# Math Help - Comparison test

1. ## Comparison test

Use the comparison test to determine whether each of the following series converges or diverges.

$\sum \frac{2n^2+15n}{n^3+7}$
This is harder than it looks. My supervisor and I got stuck on it!

Here's what I tried:

$0< \sum \frac{2n^2+15n}{n^3+7}< \sum \frac{2n^2+15n+7}{n^3+7}$

$= \sum \frac{(2n+1)(n+7)}{n^3+7}= \sum \frac{2n(n+7)}{n^3+7}+ \frac{n+7}{n^3+7}< \sum \frac{2n^2+14n}{n^3}+\sum \frac{n+7}{n^3}$

$=\sum \frac{2}{n}+\sum \frac{14}{n^2}+\sum \frac{1}{n^2} +\sum \frac{7}{n^3}$

This was the closest I got. I have to find a way to get rid of $\sum \frac{2}{n}$ since that's the only one that diverges.

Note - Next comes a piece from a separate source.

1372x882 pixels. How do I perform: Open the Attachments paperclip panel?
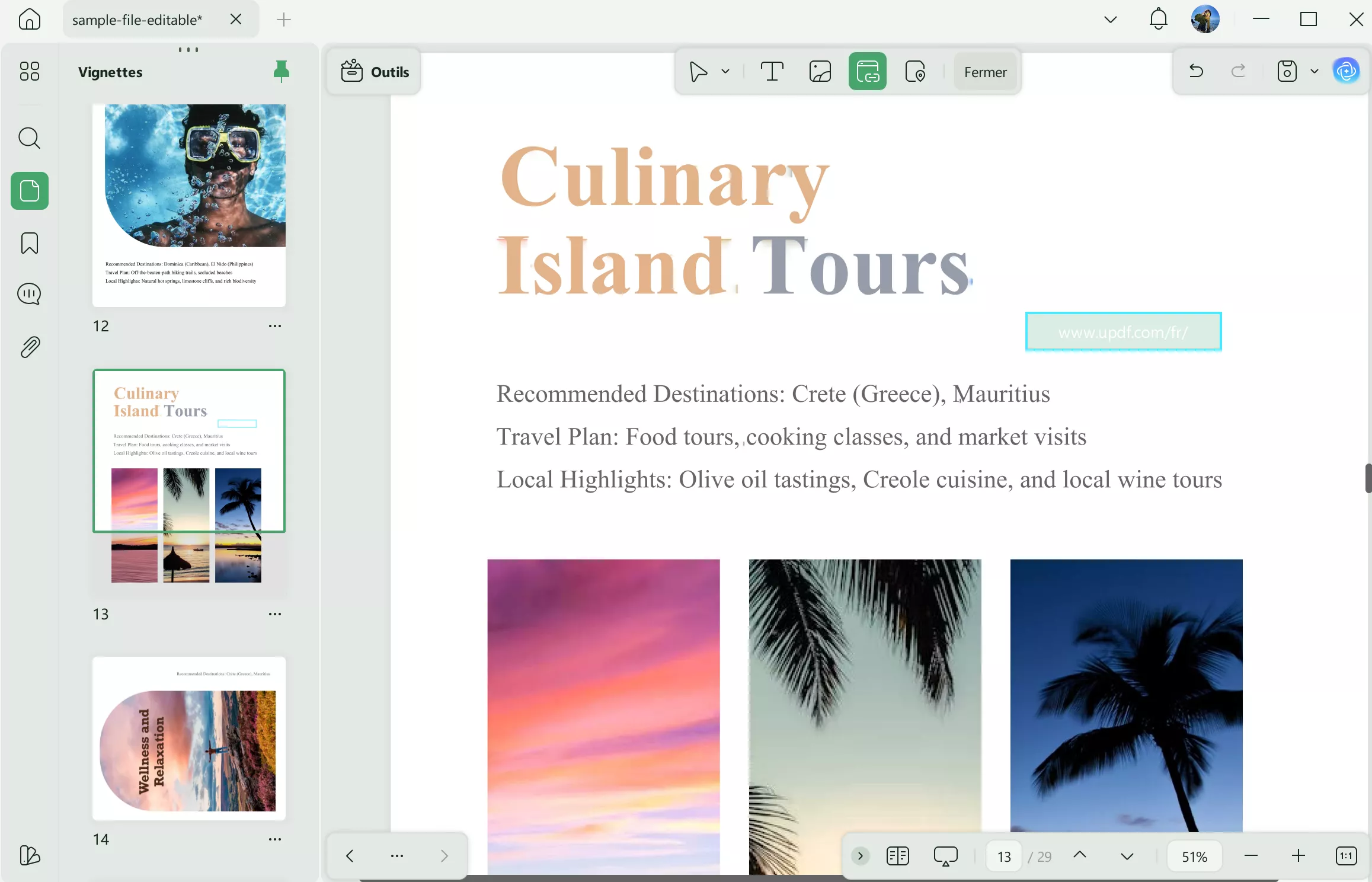(x=29, y=347)
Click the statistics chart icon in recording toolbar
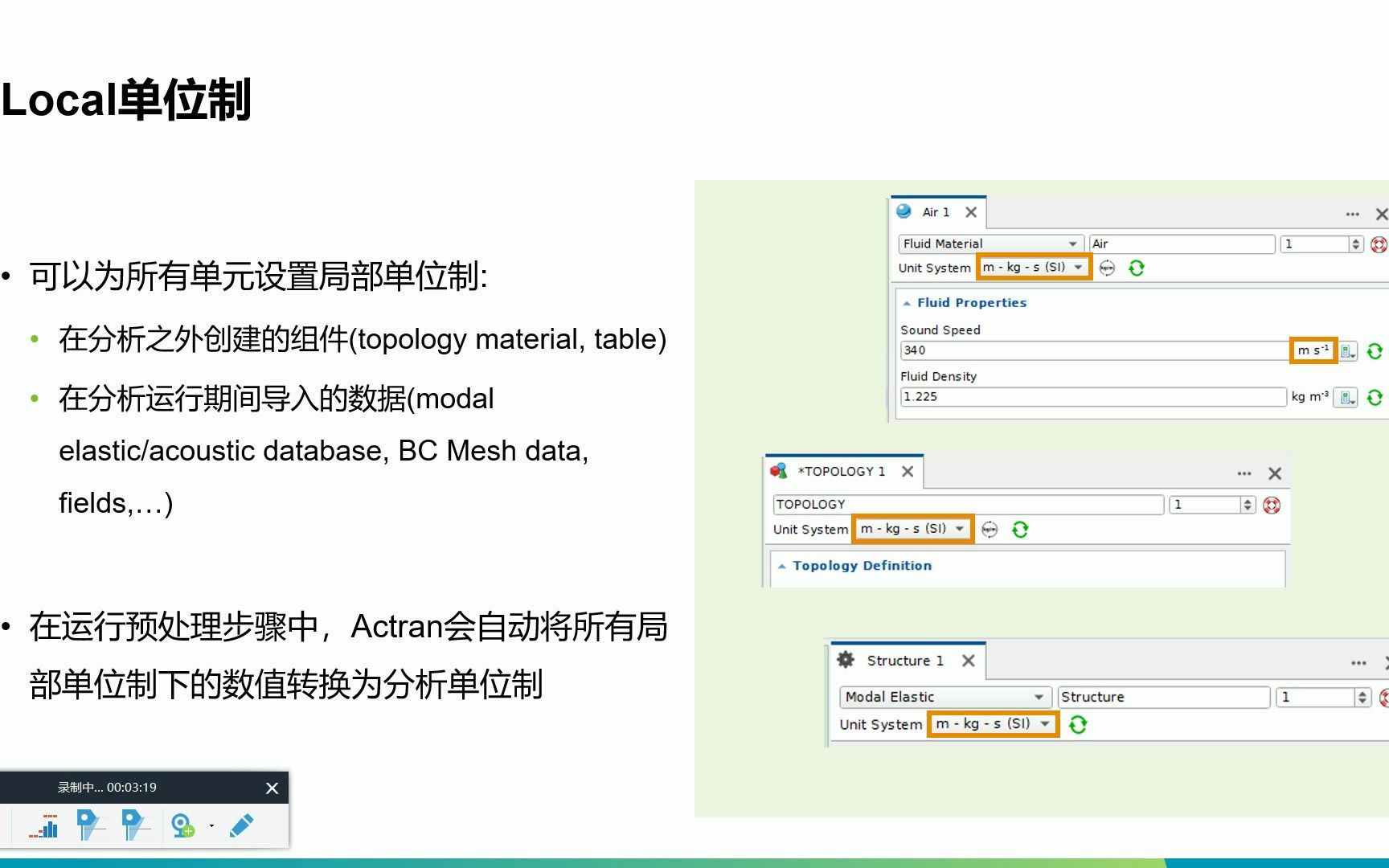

However, i'm assuming that the sequence is convegent since I couldn't get it to diverge by the comparison test either!

2. Hi,
Originally Posted by Showcase_22
However, i'm assuming that the sequence is convegent since I couldn't get it to diverge by the comparison test either!
This series diverges since for $n\geq1$

$\frac{2n^2+15n}{n^3+7}\geq \frac{2n^2+14n}{n^3+7n^2}=\frac{2}{n}$.

3. Originally Posted by Showcase_22
This is harder than it looks. My supervisor and I got stuck on it!

Here's what I tried:

$0< \sum \frac{2n^2+15n}{n^3+7}< \sum \frac{2n^2+15n+7}{n^3+7}$

$= \sum \frac{(2n+1)(n+7)}{n^3+7}= \sum \frac{2n(n+7)}{n^3+7}+ \frac{n+7}{n^3+7}< \sum \frac{2n^2+14n}{n^3}+\sum \frac{n+7}{n^3}$

$=\sum \frac{2}{n}+\sum \frac{14}{n^2}+\sum \frac{1}{n^2} +\sum \frac{7}{n^3}$

This was the closest I got. I have to find a way to get rid of $\sum \frac{2}{n}$ since that's the only one that diverges.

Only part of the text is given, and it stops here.